-- WRITTEN EXERCISE --
Reproduce each of the entries below word for word, in the same order and with the same line breaks.

-- EXTRACTED MATERIAL --
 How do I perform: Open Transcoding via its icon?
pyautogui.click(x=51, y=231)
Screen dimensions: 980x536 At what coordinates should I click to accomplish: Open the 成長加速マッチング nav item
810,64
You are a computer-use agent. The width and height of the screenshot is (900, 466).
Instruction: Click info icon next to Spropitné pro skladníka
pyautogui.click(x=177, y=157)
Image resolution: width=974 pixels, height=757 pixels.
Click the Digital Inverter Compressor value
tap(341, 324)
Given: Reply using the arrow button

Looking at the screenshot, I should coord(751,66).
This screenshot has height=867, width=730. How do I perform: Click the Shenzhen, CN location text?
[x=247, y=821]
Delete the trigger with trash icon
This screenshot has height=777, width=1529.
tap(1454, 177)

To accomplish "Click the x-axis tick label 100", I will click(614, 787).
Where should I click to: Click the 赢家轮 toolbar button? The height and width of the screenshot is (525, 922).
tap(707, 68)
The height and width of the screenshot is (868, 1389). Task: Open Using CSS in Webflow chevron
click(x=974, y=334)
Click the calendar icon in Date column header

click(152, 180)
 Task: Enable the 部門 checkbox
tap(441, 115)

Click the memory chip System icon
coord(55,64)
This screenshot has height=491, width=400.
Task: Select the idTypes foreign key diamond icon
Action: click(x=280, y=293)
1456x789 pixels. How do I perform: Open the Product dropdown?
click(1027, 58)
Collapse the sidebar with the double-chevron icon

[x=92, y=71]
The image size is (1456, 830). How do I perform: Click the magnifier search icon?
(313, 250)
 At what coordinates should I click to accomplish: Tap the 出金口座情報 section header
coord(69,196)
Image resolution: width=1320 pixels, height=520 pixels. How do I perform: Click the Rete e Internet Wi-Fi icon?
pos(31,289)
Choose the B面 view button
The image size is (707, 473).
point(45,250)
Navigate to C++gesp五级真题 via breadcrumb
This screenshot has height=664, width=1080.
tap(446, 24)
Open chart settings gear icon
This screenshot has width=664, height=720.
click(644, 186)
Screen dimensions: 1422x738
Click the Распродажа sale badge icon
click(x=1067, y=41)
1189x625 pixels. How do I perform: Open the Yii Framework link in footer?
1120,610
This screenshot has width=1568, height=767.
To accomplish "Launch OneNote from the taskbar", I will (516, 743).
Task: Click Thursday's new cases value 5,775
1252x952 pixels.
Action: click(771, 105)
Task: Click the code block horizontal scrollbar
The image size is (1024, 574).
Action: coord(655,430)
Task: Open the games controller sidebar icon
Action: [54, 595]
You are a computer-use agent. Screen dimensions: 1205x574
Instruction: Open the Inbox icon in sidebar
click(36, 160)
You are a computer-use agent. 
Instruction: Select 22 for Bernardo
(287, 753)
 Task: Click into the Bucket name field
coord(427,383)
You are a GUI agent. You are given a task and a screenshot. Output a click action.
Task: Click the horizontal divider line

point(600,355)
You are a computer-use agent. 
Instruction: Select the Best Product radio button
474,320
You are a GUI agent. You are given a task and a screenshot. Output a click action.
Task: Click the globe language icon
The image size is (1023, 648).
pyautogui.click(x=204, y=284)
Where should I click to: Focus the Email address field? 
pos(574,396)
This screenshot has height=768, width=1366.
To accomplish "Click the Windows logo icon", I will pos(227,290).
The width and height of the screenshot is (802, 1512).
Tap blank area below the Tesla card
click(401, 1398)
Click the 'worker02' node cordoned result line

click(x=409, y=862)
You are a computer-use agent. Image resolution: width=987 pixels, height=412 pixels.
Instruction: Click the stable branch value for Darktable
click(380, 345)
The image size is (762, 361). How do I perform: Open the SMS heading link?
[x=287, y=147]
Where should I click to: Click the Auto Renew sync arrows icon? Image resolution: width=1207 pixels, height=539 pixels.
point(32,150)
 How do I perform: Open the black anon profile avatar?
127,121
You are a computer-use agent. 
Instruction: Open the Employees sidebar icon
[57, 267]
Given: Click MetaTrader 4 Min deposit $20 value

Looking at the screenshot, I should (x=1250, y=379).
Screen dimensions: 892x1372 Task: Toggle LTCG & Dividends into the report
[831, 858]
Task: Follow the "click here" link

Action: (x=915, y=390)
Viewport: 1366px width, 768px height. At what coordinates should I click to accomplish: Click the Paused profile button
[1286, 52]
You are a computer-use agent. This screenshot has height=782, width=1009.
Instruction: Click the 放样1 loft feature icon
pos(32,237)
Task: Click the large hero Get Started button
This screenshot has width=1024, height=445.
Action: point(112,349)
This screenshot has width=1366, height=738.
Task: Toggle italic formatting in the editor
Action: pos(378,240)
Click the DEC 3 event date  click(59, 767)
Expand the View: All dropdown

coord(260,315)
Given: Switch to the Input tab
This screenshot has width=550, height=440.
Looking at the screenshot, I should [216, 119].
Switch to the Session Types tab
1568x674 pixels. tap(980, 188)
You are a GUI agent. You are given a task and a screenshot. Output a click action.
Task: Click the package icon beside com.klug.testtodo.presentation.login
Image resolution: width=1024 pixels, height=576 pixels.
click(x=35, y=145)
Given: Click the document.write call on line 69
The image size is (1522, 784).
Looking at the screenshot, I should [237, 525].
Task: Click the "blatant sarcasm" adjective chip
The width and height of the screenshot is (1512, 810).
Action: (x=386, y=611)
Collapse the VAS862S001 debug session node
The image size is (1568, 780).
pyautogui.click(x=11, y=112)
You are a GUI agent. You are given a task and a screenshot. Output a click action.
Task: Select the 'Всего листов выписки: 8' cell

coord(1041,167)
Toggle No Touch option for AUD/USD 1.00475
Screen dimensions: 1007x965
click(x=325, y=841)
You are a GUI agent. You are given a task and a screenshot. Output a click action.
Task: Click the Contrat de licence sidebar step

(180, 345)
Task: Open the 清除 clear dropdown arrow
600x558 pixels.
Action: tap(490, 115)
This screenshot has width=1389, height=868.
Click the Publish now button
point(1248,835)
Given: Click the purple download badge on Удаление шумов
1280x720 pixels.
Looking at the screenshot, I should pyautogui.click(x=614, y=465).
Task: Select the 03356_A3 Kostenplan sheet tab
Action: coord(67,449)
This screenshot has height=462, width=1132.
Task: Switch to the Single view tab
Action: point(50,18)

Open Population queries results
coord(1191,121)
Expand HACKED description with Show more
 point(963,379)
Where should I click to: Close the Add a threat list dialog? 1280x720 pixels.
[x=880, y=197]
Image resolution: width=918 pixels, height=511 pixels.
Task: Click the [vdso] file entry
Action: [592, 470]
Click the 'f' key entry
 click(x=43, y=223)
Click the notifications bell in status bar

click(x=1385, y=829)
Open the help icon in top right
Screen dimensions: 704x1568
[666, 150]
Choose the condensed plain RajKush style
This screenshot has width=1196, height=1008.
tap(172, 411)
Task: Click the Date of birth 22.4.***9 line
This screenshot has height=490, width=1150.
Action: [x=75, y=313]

-- ANSWER FOR THE TASK --
 How do I perform: Open Transcoding via its icon?
pyautogui.click(x=51, y=231)
Screen dimensions: 980x536 At what coordinates should I click to accomplish: Open the 成長加速マッチング nav item
810,64
You are a computer-use agent. The width and height of the screenshot is (900, 466).
Instruction: Click info icon next to Spropitné pro skladníka
pyautogui.click(x=177, y=157)
Image resolution: width=974 pixels, height=757 pixels.
Click the Digital Inverter Compressor value
tap(341, 324)
Given: Reply using the arrow button

Looking at the screenshot, I should coord(751,66).
This screenshot has height=867, width=730. How do I perform: Click the Shenzhen, CN location text?
[x=247, y=821]
Delete the trigger with trash icon
This screenshot has height=777, width=1529.
tap(1454, 177)

To accomplish "Click the x-axis tick label 100", I will click(614, 787).
Where should I click to: Click the 赢家轮 toolbar button? The height and width of the screenshot is (525, 922).
tap(707, 68)
The height and width of the screenshot is (868, 1389). Task: Open Using CSS in Webflow chevron
click(x=974, y=334)
Click the calendar icon in Date column header

click(152, 180)
 Task: Enable the 部門 checkbox
tap(441, 115)

Click the memory chip System icon
coord(55,64)
This screenshot has height=491, width=400.
Task: Select the idTypes foreign key diamond icon
Action: click(x=280, y=293)
1456x789 pixels. How do I perform: Open the Product dropdown?
click(1027, 58)
Collapse the sidebar with the double-chevron icon

[x=92, y=71]
The image size is (1456, 830). How do I perform: Click the magnifier search icon?
(313, 250)
 At what coordinates should I click to accomplish: Tap the 出金口座情報 section header
coord(69,196)
Image resolution: width=1320 pixels, height=520 pixels. How do I perform: Click the Rete e Internet Wi-Fi icon?
pos(31,289)
Choose the B面 view button
The image size is (707, 473).
point(45,250)
Navigate to C++gesp五级真题 via breadcrumb
This screenshot has height=664, width=1080.
tap(446, 24)
Open chart settings gear icon
This screenshot has width=664, height=720.
click(644, 186)
Screen dimensions: 1422x738
Click the Распродажа sale badge icon
click(x=1067, y=41)
1189x625 pixels. How do I perform: Open the Yii Framework link in footer?
1120,610
This screenshot has width=1568, height=767.
To accomplish "Launch OneNote from the taskbar", I will (516, 743).
Task: Click Thursday's new cases value 5,775
1252x952 pixels.
Action: click(771, 105)
Task: Click the code block horizontal scrollbar
The image size is (1024, 574).
Action: coord(655,430)
Task: Open the games controller sidebar icon
Action: [54, 595]
You are a computer-use agent. Screen dimensions: 1205x574
Instruction: Open the Inbox icon in sidebar
click(36, 160)
You are a computer-use agent. 
Instruction: Select 22 for Bernardo
(287, 753)
 Task: Click into the Bucket name field
coord(427,383)
You are a GUI agent. You are given a task and a screenshot. Output a click action.
Task: Click the horizontal divider line

point(600,355)
You are a computer-use agent. 
Instruction: Select the Best Product radio button
474,320
You are a GUI agent. You are given a task and a screenshot. Output a click action.
Task: Click the globe language icon
The image size is (1023, 648).
pyautogui.click(x=204, y=284)
Where should I click to: Focus the Email address field? 
pos(574,396)
This screenshot has height=768, width=1366.
To accomplish "Click the Windows logo icon", I will pos(227,290).
The width and height of the screenshot is (802, 1512).
Tap blank area below the Tesla card
click(401, 1398)
Click the 'worker02' node cordoned result line

click(x=409, y=862)
You are a computer-use agent. Image resolution: width=987 pixels, height=412 pixels.
Instruction: Click the stable branch value for Darktable
click(380, 345)
The image size is (762, 361). How do I perform: Open the SMS heading link?
[x=287, y=147]
Where should I click to: Click the Auto Renew sync arrows icon? Image resolution: width=1207 pixels, height=539 pixels.
point(32,150)
 How do I perform: Open the black anon profile avatar?
127,121
You are a computer-use agent. 
Instruction: Open the Employees sidebar icon
[57, 267]
Given: Click MetaTrader 4 Min deposit $20 value

Looking at the screenshot, I should (x=1250, y=379).
Screen dimensions: 892x1372 Task: Toggle LTCG & Dividends into the report
[831, 858]
Task: Follow the "click here" link

Action: (x=915, y=390)
Viewport: 1366px width, 768px height. At what coordinates should I click to accomplish: Click the Paused profile button
[1286, 52]
You are a computer-use agent. This screenshot has height=782, width=1009.
Instruction: Click the 放样1 loft feature icon
pos(32,237)
Task: Click the large hero Get Started button
This screenshot has width=1024, height=445.
Action: point(112,349)
This screenshot has width=1366, height=738.
Task: Toggle italic formatting in the editor
Action: pos(378,240)
Click the DEC 3 event date  click(59, 767)
Expand the View: All dropdown

coord(260,315)
Given: Switch to the Input tab
This screenshot has width=550, height=440.
Looking at the screenshot, I should [216, 119].
Switch to the Session Types tab
1568x674 pixels. tap(980, 188)
You are a GUI agent. You are given a task and a screenshot. Output a click action.
Task: Click the package icon beside com.klug.testtodo.presentation.login
Image resolution: width=1024 pixels, height=576 pixels.
click(x=35, y=145)
Given: Click the document.write call on line 69
The image size is (1522, 784).
Looking at the screenshot, I should [237, 525].
Task: Click the "blatant sarcasm" adjective chip
The width and height of the screenshot is (1512, 810).
Action: (x=386, y=611)
Collapse the VAS862S001 debug session node
The image size is (1568, 780).
pyautogui.click(x=11, y=112)
You are a GUI agent. You are given a task and a screenshot. Output a click action.
Task: Select the 'Всего листов выписки: 8' cell

coord(1041,167)
Toggle No Touch option for AUD/USD 1.00475
Screen dimensions: 1007x965
click(x=325, y=841)
You are a GUI agent. You are given a task and a screenshot. Output a click action.
Task: Click the Contrat de licence sidebar step

(180, 345)
Task: Open the 清除 clear dropdown arrow
600x558 pixels.
Action: tap(490, 115)
This screenshot has width=1389, height=868.
Click the Publish now button
point(1248,835)
Given: Click the purple download badge on Удаление шумов
1280x720 pixels.
Looking at the screenshot, I should pyautogui.click(x=614, y=465).
Task: Select the 03356_A3 Kostenplan sheet tab
Action: coord(67,449)
This screenshot has height=462, width=1132.
Task: Switch to the Single view tab
Action: point(50,18)

Open Population queries results
coord(1191,121)
Expand HACKED description with Show more
 point(963,379)
Where should I click to: Close the Add a threat list dialog? 1280x720 pixels.
[x=880, y=197]
Image resolution: width=918 pixels, height=511 pixels.
Task: Click the [vdso] file entry
Action: [592, 470]
Click the 'f' key entry
 click(x=43, y=223)
Click the notifications bell in status bar

click(x=1385, y=829)
Open the help icon in top right
Screen dimensions: 704x1568
[666, 150]
Choose the condensed plain RajKush style
This screenshot has width=1196, height=1008.
tap(172, 411)
Task: Click the Date of birth 22.4.***9 line
This screenshot has height=490, width=1150.
Action: [x=75, y=313]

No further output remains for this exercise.